Anthropic claims Claude 3.5 Sonnet outperforms other models, particularly in coding tasks, scoring higher than OpenAI’s latest model on the SWE-bench Verified benchmark. The model also features self-correcting capabilities and can execute complex workflows with multiple steps.

However, limitations exist. Claude struggles with basic functions such as scrolling and zooming, sometimes missing transient notifications or updates. During testing, it completed fewer than half of the tasks required for booking a flight. In a ticket refund scenario, the model failed approximately one-third of the time.

Security Concerns and Risk Mitigation

AI agents raise significant security concerns, especially those capable of interacting directly with desktop software. Even models without desktop capabilities, such as GPT-4o, have demonstrated the ability to engage in multi-step malicious activities, such as ordering fraudulent documents on the dark web. Researchers have also achieved high success rates for harmful actions using jailbreaking techniques.

A model with desktop functionality could potentially exploit software vulnerabilities, compromise user data, or intercept information stored in applications. Given its network access, such a model could also become a powerful tool for cyber attackers.

Anthropic acknowledges these risks but believes it is better to expose users to current, relatively secure models to learn from real-world interactions. This, the company argues, enables developers to improve safeguards over time.

Measures to Ensure Safe Use

Anthropic has implemented several safety protocols for Claude 3.5 Sonnet. To reduce risks, the company did not train the model on screenshots or user prompts and restricted its internet access during training. Additionally, it developed classifiers to block high-risk activities, such as posting on social media, creating online accounts, or engaging with government portals.

If necessary, Anthropic can restrict access to specific features to prevent misuse, including blocking activities related to spam or fraud. The company also stores all screenshots taken by the Computer Use API for a minimum of 30 days, which may introduce additional privacy risks. However, Anthropic has not clarified under what conditions these screenshots would be shared with third parties, such as law enforcement agencies.

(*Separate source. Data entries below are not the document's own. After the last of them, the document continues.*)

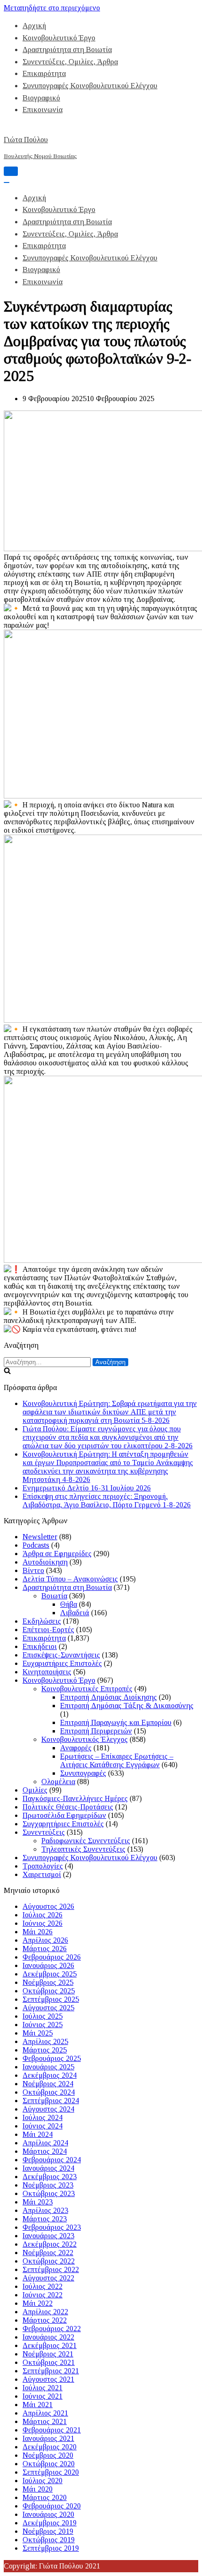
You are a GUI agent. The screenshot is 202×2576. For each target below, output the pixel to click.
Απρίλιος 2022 (45, 2312)
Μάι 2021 (38, 2405)
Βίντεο (33, 1570)
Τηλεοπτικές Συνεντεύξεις (83, 1849)
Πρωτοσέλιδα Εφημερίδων (64, 1815)
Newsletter (40, 1537)
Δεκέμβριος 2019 (50, 2523)
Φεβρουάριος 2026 (52, 1957)
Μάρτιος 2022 (45, 2320)
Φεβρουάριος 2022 (52, 2329)
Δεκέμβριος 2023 (50, 2177)
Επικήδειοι (40, 1646)
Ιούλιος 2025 (42, 2016)
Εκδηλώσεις (42, 1621)
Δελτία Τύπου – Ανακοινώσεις (70, 1579)
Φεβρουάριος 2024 (52, 2160)
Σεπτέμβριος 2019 (51, 2548)
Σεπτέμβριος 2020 (51, 2472)
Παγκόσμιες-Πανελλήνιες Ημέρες (75, 1798)
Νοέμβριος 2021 (48, 2354)
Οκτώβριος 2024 (49, 2092)
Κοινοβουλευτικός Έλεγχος (84, 1739)
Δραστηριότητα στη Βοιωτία (67, 49)
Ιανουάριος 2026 (48, 1965)
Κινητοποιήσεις (47, 1672)
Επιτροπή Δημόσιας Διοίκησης (108, 1697)
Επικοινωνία (42, 110)
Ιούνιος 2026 (42, 1923)
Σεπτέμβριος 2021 (51, 2371)
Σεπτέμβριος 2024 (51, 2101)
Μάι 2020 (38, 2489)
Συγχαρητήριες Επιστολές (63, 1824)
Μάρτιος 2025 (45, 2050)
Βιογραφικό (41, 98)
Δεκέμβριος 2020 (50, 2447)
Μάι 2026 (38, 1932)
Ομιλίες (35, 1790)
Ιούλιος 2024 (42, 2117)
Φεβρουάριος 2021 (52, 2430)
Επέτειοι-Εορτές (48, 1630)
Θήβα (68, 1604)
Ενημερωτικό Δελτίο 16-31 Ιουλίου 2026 (87, 1488)
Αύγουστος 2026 (48, 1906)
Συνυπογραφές (83, 1773)
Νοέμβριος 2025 (48, 1982)
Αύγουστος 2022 (48, 2278)
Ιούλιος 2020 (42, 2481)
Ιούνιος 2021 (42, 2396)
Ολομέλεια (58, 1782)
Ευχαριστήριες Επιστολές (62, 1663)
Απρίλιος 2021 (45, 2413)
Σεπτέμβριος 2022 (51, 2269)
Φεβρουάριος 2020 (52, 2506)
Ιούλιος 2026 (42, 1915)
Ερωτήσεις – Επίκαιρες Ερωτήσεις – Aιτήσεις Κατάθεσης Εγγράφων (116, 1760)
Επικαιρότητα (44, 73)
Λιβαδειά (74, 1613)
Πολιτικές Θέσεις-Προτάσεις (68, 1807)
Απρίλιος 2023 (45, 2210)
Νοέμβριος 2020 (48, 2455)
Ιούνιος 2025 (42, 2025)
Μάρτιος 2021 (45, 2421)
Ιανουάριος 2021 (48, 2438)
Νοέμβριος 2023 (48, 2185)
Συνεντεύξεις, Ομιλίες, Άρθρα (70, 62)
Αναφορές (76, 1748)
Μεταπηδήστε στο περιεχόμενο (52, 8)
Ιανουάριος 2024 (48, 2168)
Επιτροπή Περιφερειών (96, 1731)
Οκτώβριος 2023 (49, 2193)
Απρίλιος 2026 (45, 1940)
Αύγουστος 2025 (48, 2008)
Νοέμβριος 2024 (48, 2084)
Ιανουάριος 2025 (48, 2067)
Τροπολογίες (43, 1866)
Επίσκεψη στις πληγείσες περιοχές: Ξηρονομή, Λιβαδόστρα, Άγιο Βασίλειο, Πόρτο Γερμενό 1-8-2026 (107, 1500)
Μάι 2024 (38, 2134)
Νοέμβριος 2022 (48, 2253)
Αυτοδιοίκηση (45, 1562)
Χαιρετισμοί (42, 1874)
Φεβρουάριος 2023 (52, 2227)
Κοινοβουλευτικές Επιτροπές (86, 1689)
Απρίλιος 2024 (45, 2143)
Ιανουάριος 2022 (48, 2337)
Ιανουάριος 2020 (48, 2514)
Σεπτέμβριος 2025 (51, 1999)
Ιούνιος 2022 (42, 2295)
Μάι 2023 (38, 2202)
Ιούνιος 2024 (42, 2126)
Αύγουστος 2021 (48, 2379)
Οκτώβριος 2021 (49, 2362)
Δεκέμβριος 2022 (50, 2244)
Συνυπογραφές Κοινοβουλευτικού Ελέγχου (90, 86)
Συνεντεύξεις (44, 1832)
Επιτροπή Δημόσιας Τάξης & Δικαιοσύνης (127, 1706)
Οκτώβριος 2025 (49, 1991)
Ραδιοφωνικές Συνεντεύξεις (85, 1841)
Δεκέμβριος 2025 (50, 1974)
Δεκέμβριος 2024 (50, 2075)
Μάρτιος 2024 (45, 2151)
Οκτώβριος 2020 (49, 2464)
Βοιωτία (54, 1596)
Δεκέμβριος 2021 (50, 2345)
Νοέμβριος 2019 (48, 2531)
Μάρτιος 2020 (45, 2497)
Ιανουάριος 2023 (48, 2236)
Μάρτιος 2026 (45, 1949)
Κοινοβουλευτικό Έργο (59, 38)
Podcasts (36, 1545)
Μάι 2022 (38, 2303)
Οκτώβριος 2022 (49, 2261)
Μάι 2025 (38, 2033)
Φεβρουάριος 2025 (52, 2058)
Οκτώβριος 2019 (49, 2540)
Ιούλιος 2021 (42, 2388)
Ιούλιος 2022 (42, 2286)
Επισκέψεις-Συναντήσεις (61, 1655)
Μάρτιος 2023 (45, 2219)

“There is no perfect solution,” Anthropic admits. “We will continue to monitor and enhance our security protocols to balance functionality with safety. Users are advised to take precautions, such as isolating Claude from sensitive data, to minimize risks.”

Future Releases and Developments

Alongside Claude 3.5 Sonnet, Anthropic announced the upcoming release of Claude 3.5 Haiku, which focuses on speed, precise tool usage, and improved instruction following. Haiku will initially be a text-only model, with plans to expand into multimodal capabilities that can process both text and images. This version aims to support specialized tasks and personalized experiences by analyzing data such as purchase histories or inventory records.

Anthropic also teased the future release of the Claude 3.5 Opus model, adds NIX Solutions. “Each model in the Claude 3 family has unique strengths tailored to different customer needs,” the company noted. “Claude 3.5 Opus is part of our roadmap, and we will be sure to share more details with you as soon as we can.”

Developers interested in testing the Computer Use API can do so through Anthropic’s API, Amazon Bedrock, and Google Cloud’s Vertex AI platform.